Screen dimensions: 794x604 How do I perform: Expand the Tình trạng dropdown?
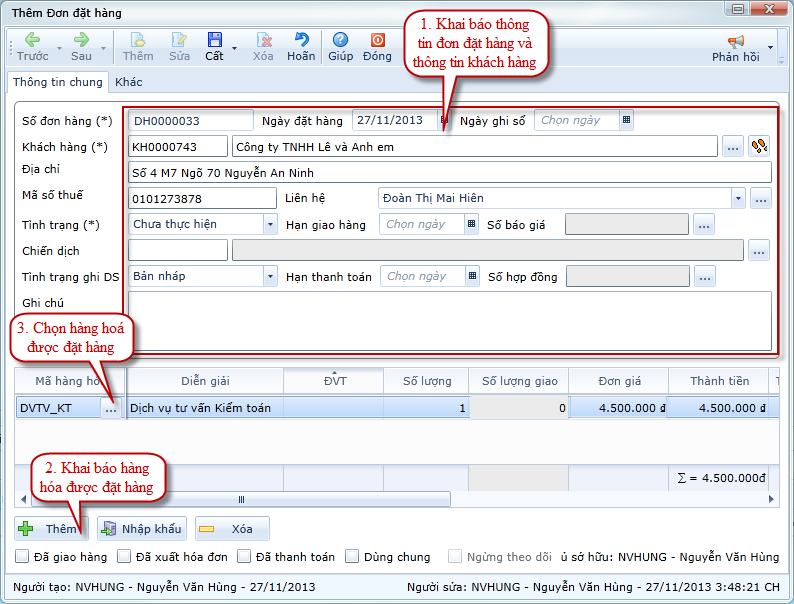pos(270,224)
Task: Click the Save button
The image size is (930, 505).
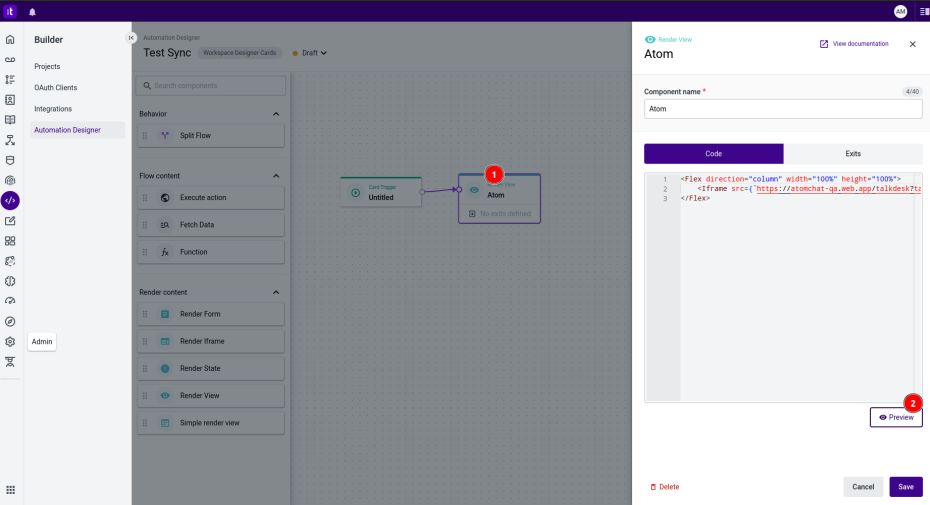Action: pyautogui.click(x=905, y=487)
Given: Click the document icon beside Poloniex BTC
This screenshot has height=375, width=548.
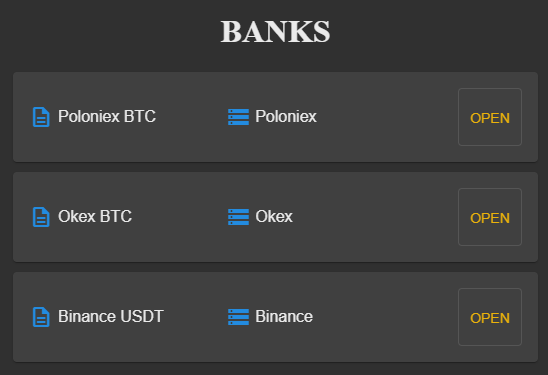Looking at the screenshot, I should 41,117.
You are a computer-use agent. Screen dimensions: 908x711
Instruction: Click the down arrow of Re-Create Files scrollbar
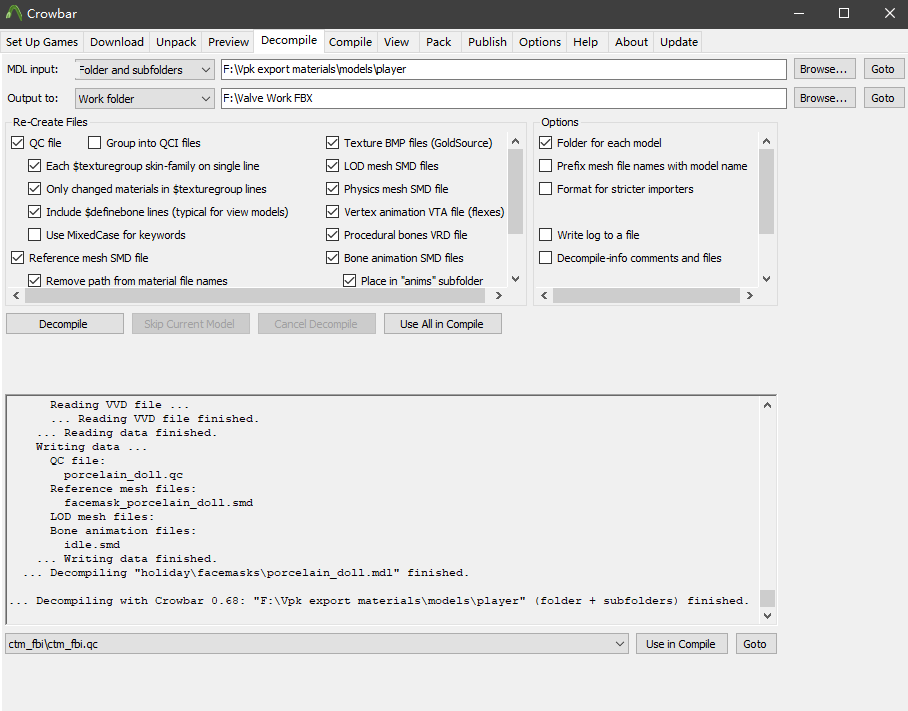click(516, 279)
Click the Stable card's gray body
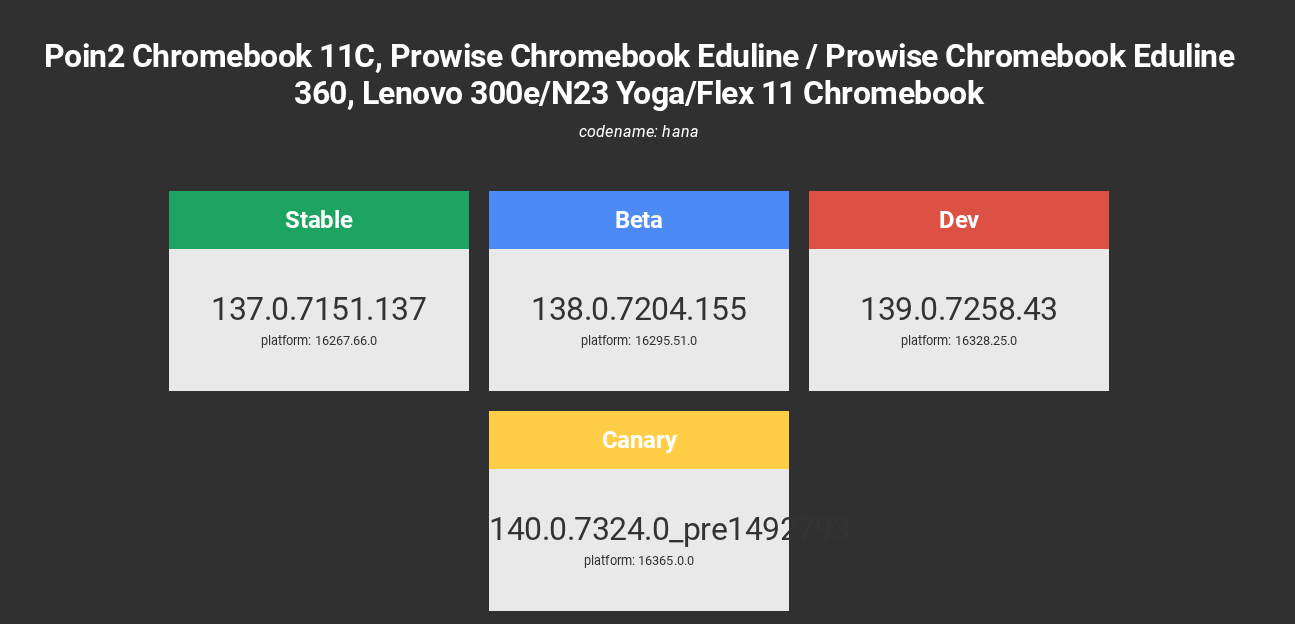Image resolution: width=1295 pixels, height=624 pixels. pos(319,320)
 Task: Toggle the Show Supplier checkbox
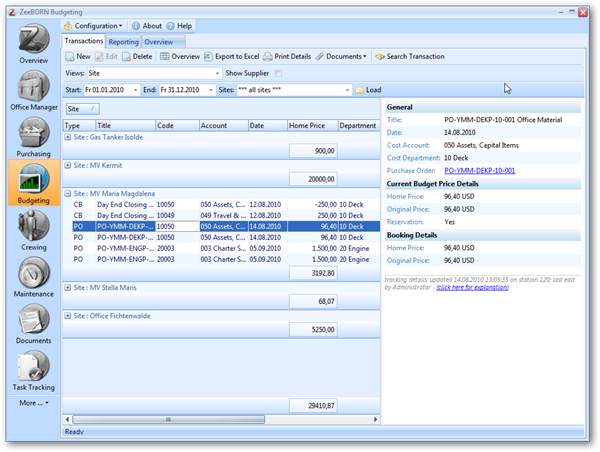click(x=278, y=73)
= = = = =
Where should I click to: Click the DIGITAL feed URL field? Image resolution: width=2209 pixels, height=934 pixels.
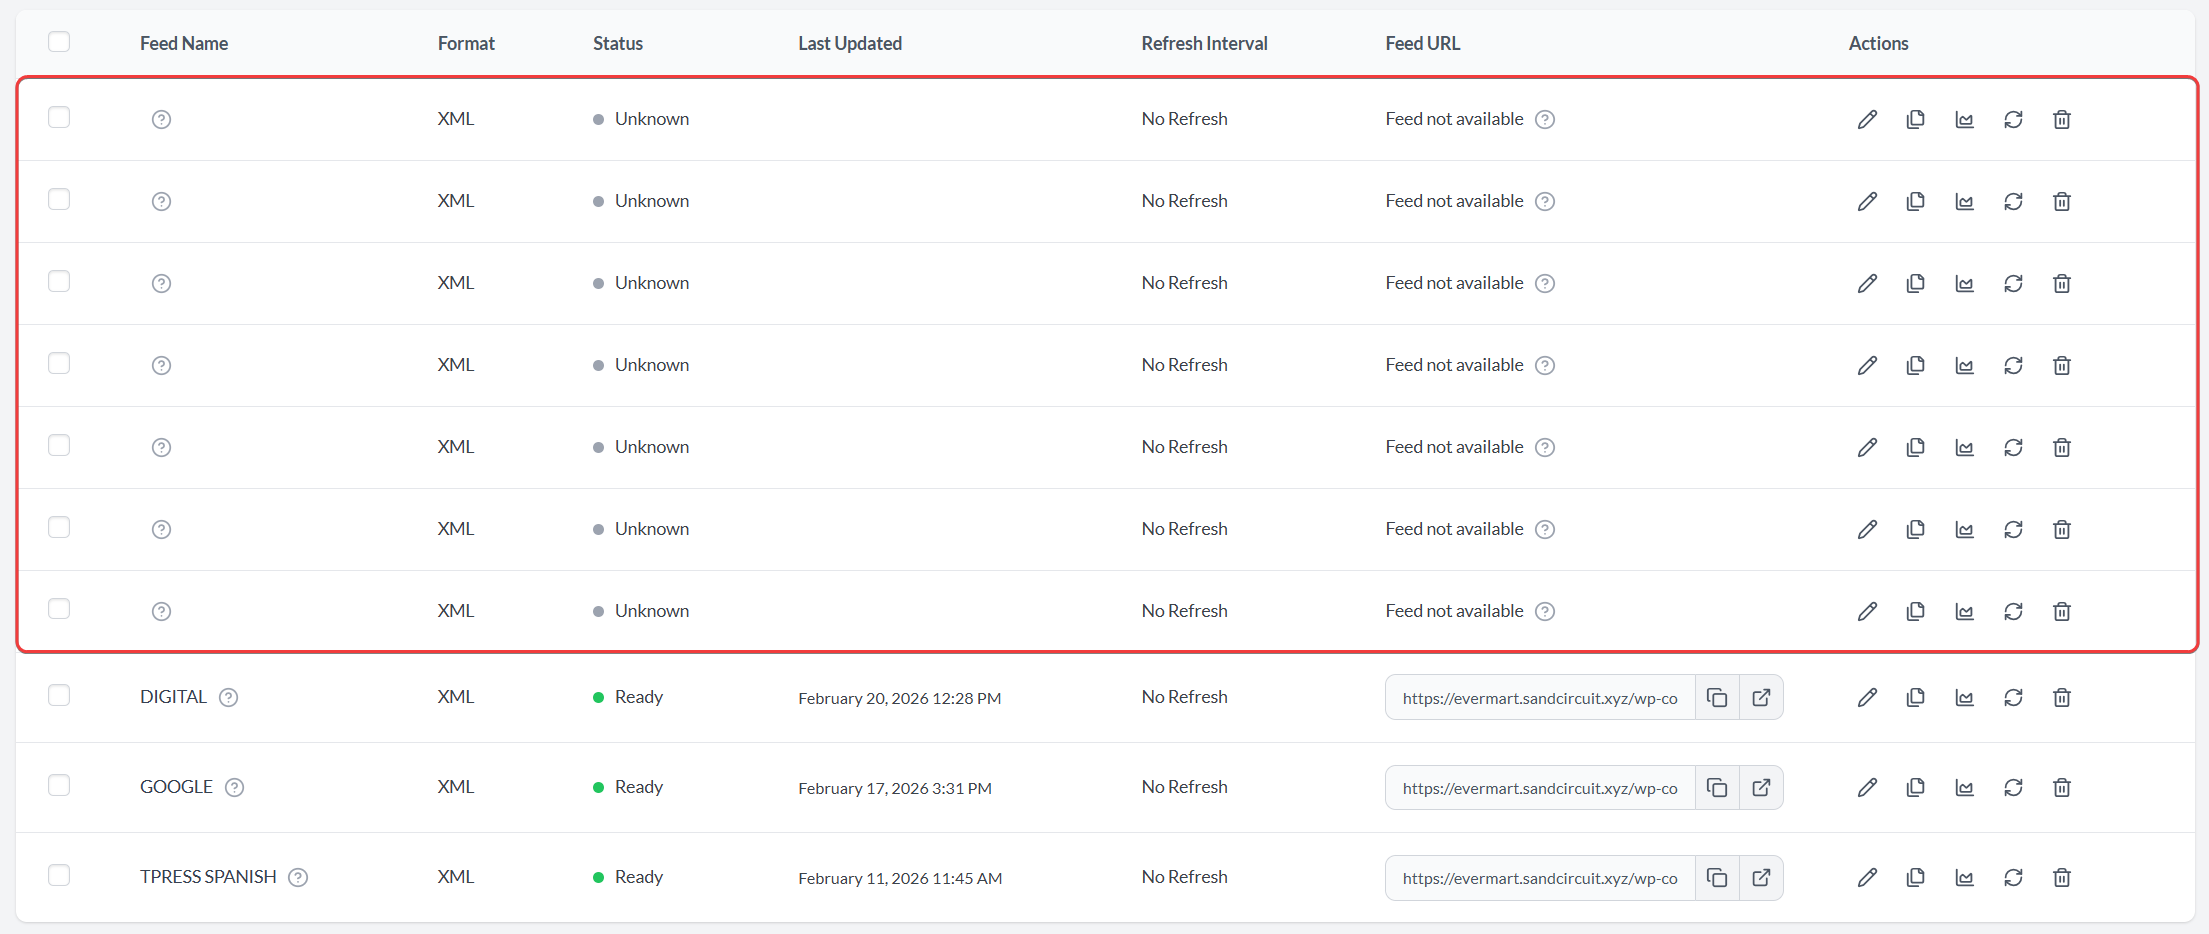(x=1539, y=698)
= = = = =
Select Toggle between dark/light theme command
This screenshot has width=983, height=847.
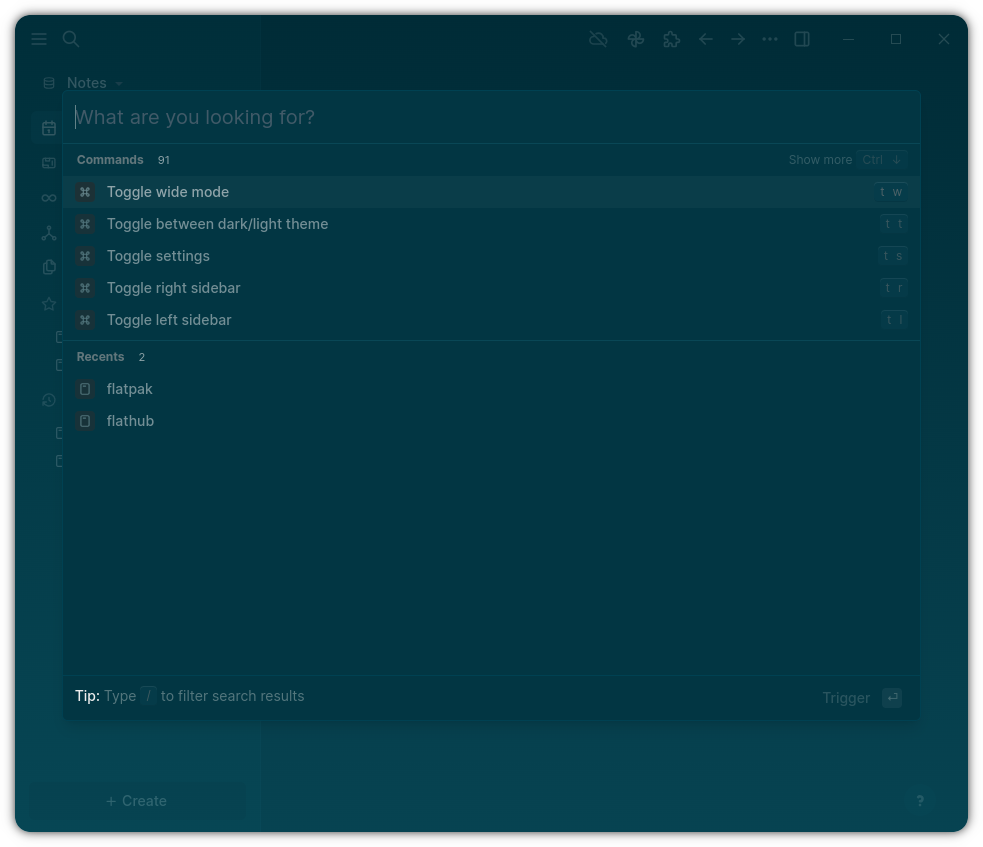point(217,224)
= = = = =
**Exercise**
Would you please repeat only the lines above, beginning at the one that has "Task: Click the Save button" and stopping after the one that has "You are a computer-use", exactly and with no pictures?

**Result for this exercise**
Task: Click the Save button
The image size is (930, 505).
Action: pyautogui.click(x=905, y=487)
Given: Click the document icon beside Poloniex BTC
This screenshot has height=375, width=548.
Looking at the screenshot, I should 41,117.
You are a computer-use agent. Screen dimensions: 908x711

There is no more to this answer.